What is so disreputable about the Government’s handling of the banks is that it is full of pious and platitudinous waffle, but absolutely no action is being taken which will change anything significantly. There is a strong suspicion that the Government is colluding with the banks in muddling through until the recovery, and then it’s business as usual, no lessons learned, no reforms in the structures and procedures of financial power – until the next crisis.
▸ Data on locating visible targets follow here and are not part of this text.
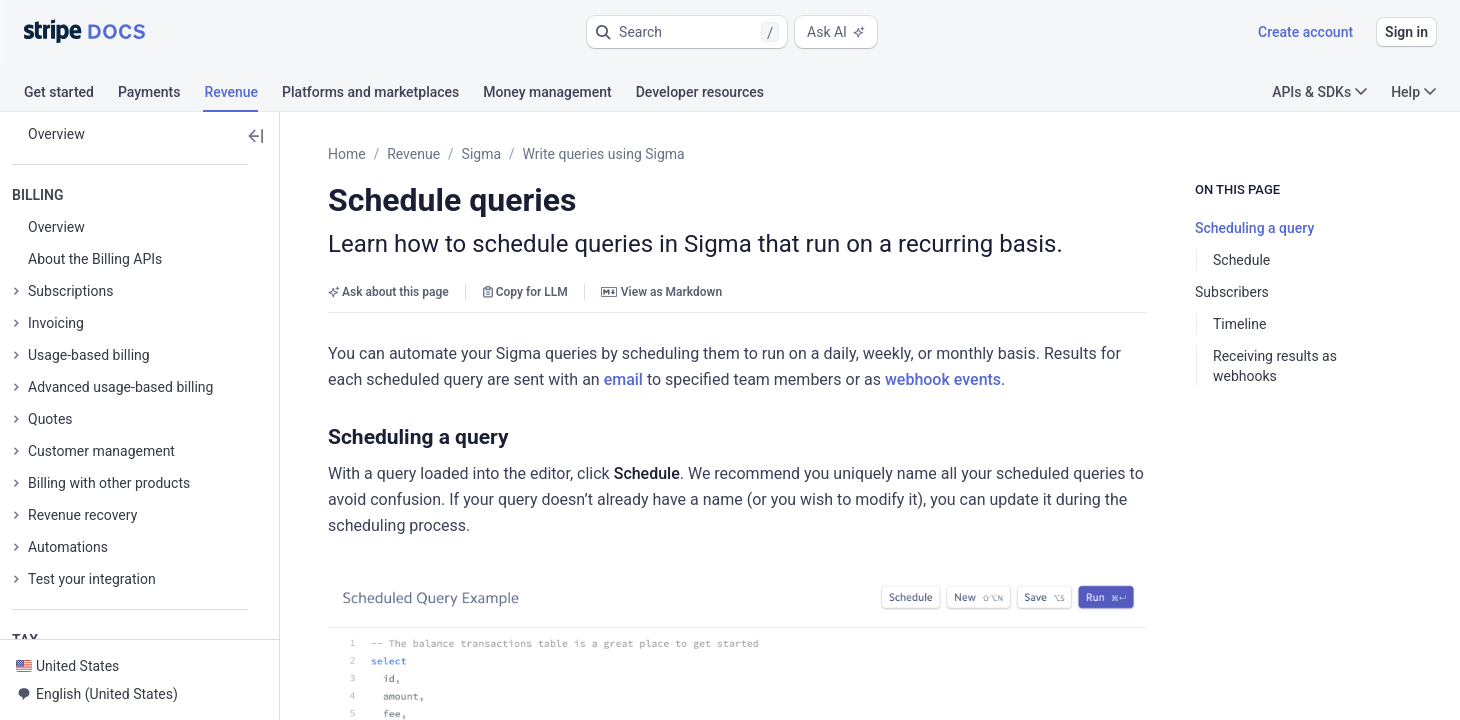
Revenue (413, 154)
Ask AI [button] (836, 32)
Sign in (1406, 32)
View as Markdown (661, 292)
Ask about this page (388, 292)
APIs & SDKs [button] (1319, 92)
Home (347, 154)
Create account (1305, 32)
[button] (687, 32)
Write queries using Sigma (604, 154)
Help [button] (1413, 92)
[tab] (71, 95)
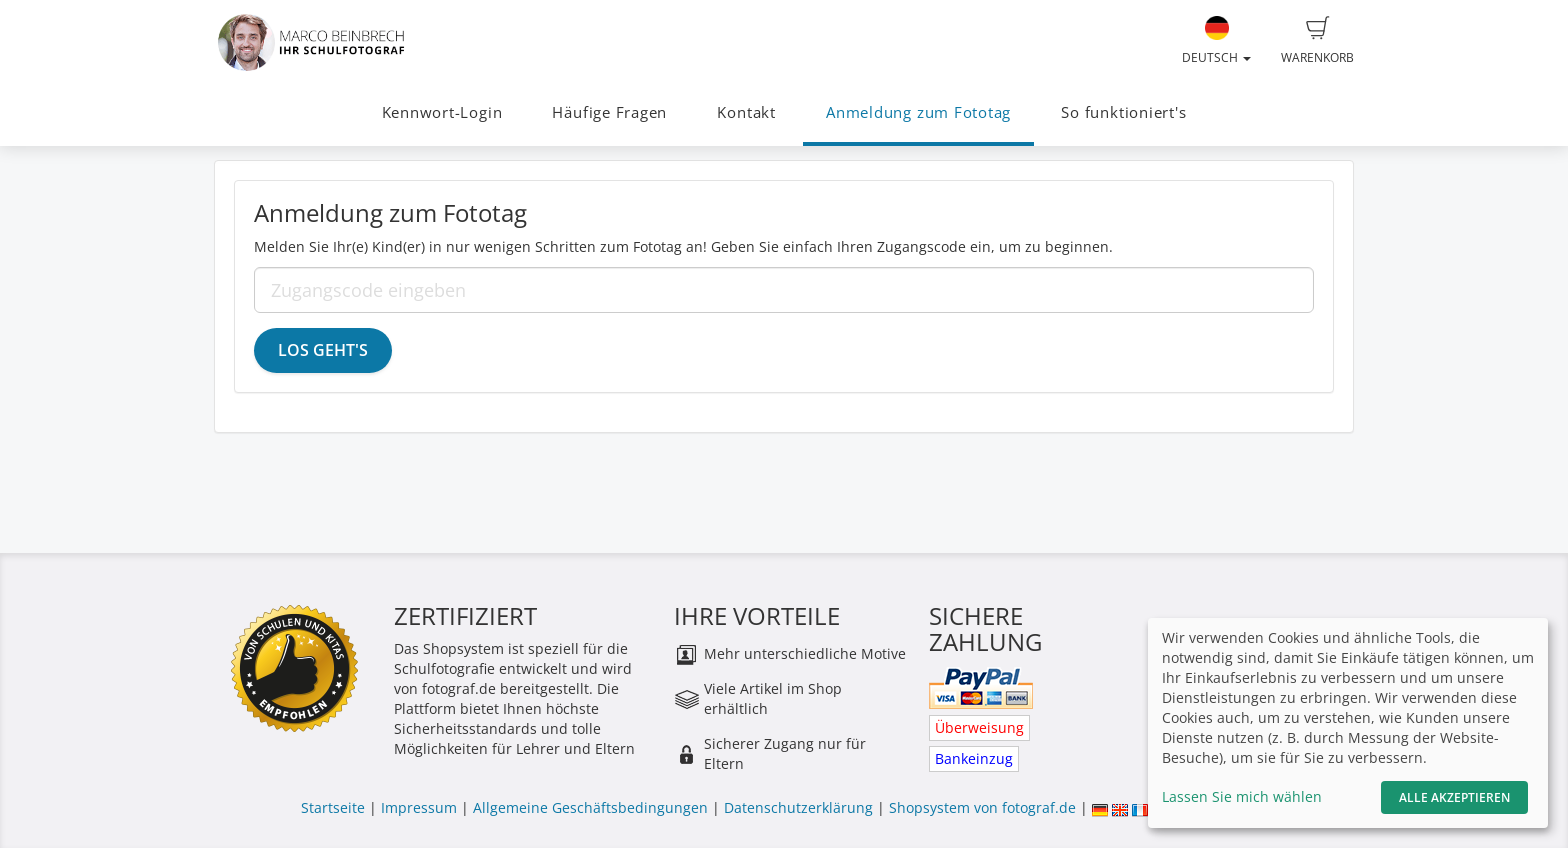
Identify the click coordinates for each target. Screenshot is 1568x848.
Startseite (333, 807)
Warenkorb (1317, 41)
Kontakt (746, 112)
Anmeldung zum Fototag (918, 112)
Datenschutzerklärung (798, 807)
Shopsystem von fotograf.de (982, 807)
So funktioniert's (1123, 112)
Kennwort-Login (442, 112)
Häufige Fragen (609, 112)
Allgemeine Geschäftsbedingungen (590, 807)
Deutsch (1216, 41)
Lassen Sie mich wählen (1242, 796)
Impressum (419, 807)
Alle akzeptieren (1454, 797)
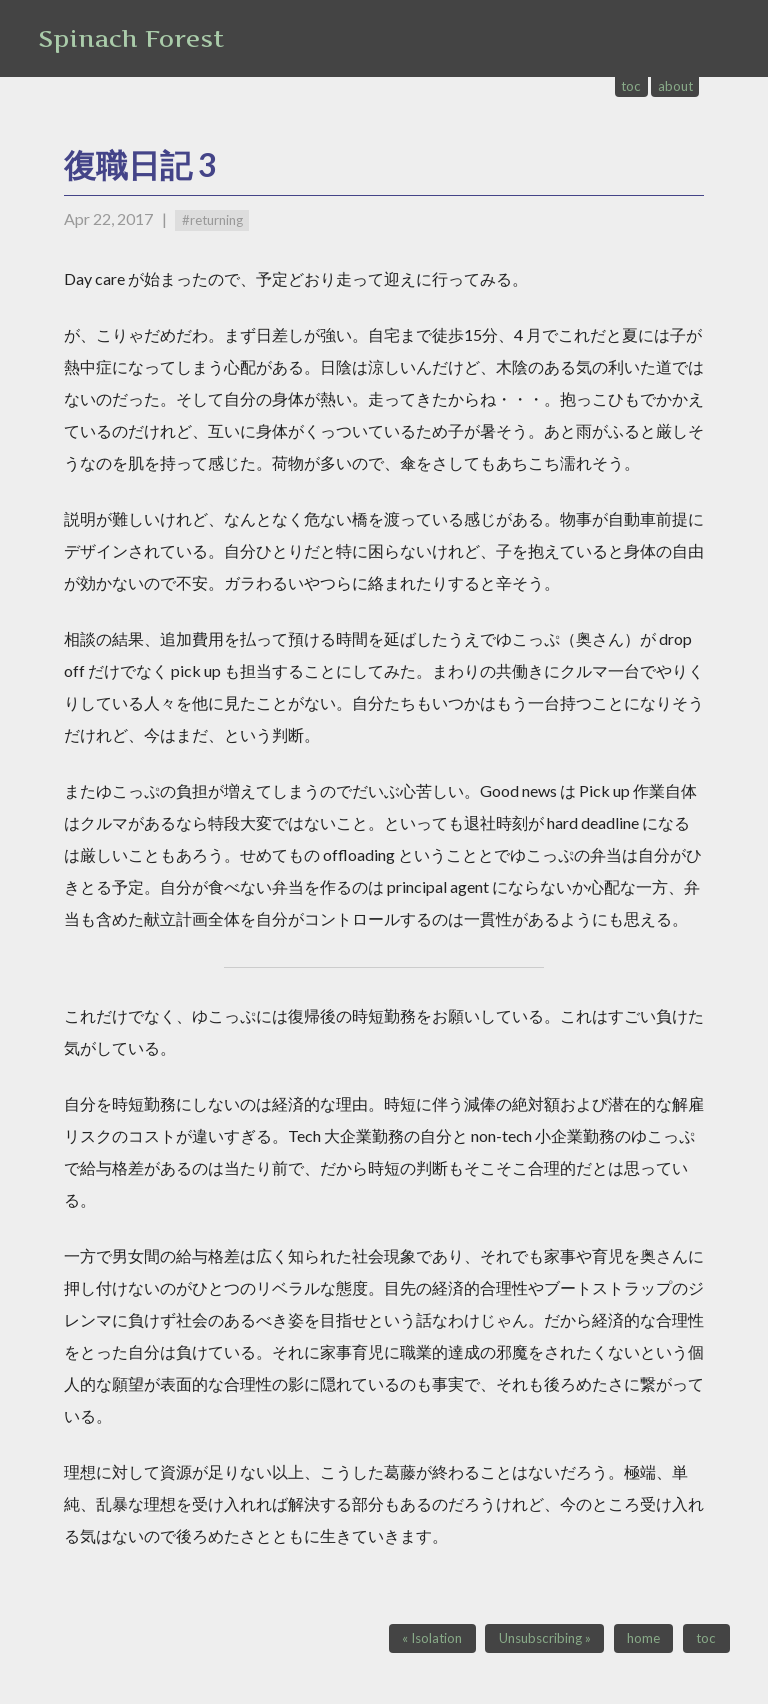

At the Mansion House Darling even refused to remedy the calamitous failure of financial regulation by substantially strengthening the powers of the FSA, so that even if it spots trouble ahead (which on past form seems highly unlikely) it will still not have the authority to intervene to compel an errant, failing or incompetent bank to change course. Nothing is being done to curb the use of credit derivatives, the worldwide proliferation of which laid the foundations of the crisis. The bonus culture is still being allowed to flourish, even though it is widely recognised as the major source of the greed and recklessness that sparked the crisis. The credit rating agencies are not being regulated to make them truly independent and to remove the current glaring conflict of interest. Commercial banking is not being separated from casino banking. Capital adequacy ratios and reserve requirements are not being put in place. Offshoring and massive exploitation of tax havens is not being stopped.
Lucky for the banks that their cartel isn’t seen as a trade union, or the results could have been so different.